Room, room and room. You will not begin to get "professional" results until you have a good acoustic space to record in.

The FastTrack USB is noisy and has little gain. To compensate, you will need to use a microphone position that is closer to the speaker than would be optimal. Yes, you should apply some compression and maybe a little EQ when processing the recorded signal. Excessive compression will have the effect of pumping the noise (hiss) from the interface up and down, which could make the result sound worse than not compressing.

What audio software do you have?

anonymous Fri, 06/04/2010 - 05:57

I use Cubase 5. The rooom has acoustic panels all over it. I try to keep the speaker close to the mic and use ae a pop filter. When I have all the tracks down, then I apply noise gate, remove all the breaths, normalize all the tracks. All tracks have compression and a limiter on the inserts. I'm thinking about getting rid of the compressor, since as far as I know it works very similar as the limiter. I just want to get the highest possible level at the end. Will that do?

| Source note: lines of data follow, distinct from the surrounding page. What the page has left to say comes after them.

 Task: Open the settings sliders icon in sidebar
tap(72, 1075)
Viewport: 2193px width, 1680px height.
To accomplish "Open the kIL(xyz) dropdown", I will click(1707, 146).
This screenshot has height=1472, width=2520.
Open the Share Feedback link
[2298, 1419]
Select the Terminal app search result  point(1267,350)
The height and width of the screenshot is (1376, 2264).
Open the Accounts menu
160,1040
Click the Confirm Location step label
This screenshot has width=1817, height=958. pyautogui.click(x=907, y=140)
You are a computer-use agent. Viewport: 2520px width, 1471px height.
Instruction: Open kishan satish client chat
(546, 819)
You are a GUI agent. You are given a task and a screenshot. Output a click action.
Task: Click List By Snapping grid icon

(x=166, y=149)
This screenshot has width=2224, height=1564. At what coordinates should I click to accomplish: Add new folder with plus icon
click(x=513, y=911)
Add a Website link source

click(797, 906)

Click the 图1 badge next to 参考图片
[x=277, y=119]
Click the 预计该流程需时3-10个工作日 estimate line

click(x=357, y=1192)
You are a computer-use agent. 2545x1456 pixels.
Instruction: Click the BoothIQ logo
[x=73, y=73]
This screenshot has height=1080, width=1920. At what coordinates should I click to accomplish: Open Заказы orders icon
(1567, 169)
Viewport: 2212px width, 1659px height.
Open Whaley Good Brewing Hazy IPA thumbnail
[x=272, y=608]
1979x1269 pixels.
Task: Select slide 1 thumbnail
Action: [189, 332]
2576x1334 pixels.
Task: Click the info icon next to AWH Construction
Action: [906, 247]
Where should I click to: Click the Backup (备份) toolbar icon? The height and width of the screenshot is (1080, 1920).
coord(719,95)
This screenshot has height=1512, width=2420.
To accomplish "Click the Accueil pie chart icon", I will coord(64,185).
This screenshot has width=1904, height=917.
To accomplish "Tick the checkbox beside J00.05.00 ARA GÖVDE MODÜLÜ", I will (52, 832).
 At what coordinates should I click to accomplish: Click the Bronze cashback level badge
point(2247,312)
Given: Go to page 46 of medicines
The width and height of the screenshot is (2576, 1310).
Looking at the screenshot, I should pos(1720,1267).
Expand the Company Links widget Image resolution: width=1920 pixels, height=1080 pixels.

Laurend Fri, 06/04/2010 - 07:01

A limiter is a particular compressor which has no attack time and infinite ratio. Removing all attacks (limiter) on a voice simply destroys intelligibility. A regular compressor tames audio levels while preserving intelligibility when att the attack time isn't set too short. I don't understand why you need to normalize, if your limiter is correctly set. A voice must be loud, but it has to be clear also. The limiter must only prevent overloads on A/D converters.

BobRogers Mon, 06/07/2010 - 04:55

While I agree with Boswell that a great room makes a great voiceover, many (most?) professional voiceovers are cheap commercials made in rooms that are simply dead. That's what you describe and it will probably be OK for this project. (I am assuming the project is instructional and your goal is maximum intelligibility - you aren't trying to make the speaker sound "good.") I am also assuming that you are using plugin compressors and limiters. You want to play very carefully with the threshold on these with each sample. There is a tradeoff between boosting the softest sounds and making them easier to hear and trimming the attacks and making them less distinct.

anonymous Mon, 09/13/2010 - 07:07

Laurend, post: 349268 wrote: A limiter is a particular compressor which has no attack time and infinite ratio. Removing all attacks (limiter) on a voice simply destroys intelligibility. A regular compressor tames audio levels while preserving intelligibility when att the attack time isn't set too short. I don't understand why you need to normalize, if your limiter is correctly set. A voice must be load, but it has to be clear also. The limiter must only prevent overloads on A/D converters.

I actually apply a compressor and a limiter and rather than having the intelligibility destroyed, I find the results crystal clear....I find the compression adds punch and the limiter actually adds clarity lol....odd.....I use a "vocal presence" pre set on the limiter (T-racks)

bicasaur Wed, 10/20/2010 - 19:47

I agree on using both a compressor and a limiter. Compress first, and set it to apply gain reduction only in the loudest half of the sounds, and at a fairly low ratio, like 2:1 or 3:1. Set up a limiter (a look-ahead, brickwall limiter is best for this purpose) after that, and set it to brickwall the signal at just under 0dB (-1dB or less if you can), then turn up the make-up gain at the output of your compressor until the limiter starts to catch the plosives and peaks. The less often the limiter kicks in, the more natural your signal is likely to sound, but by adjusting the threshold and output gain on your compressor, you can achieve your favorite comprimise between loud and natural.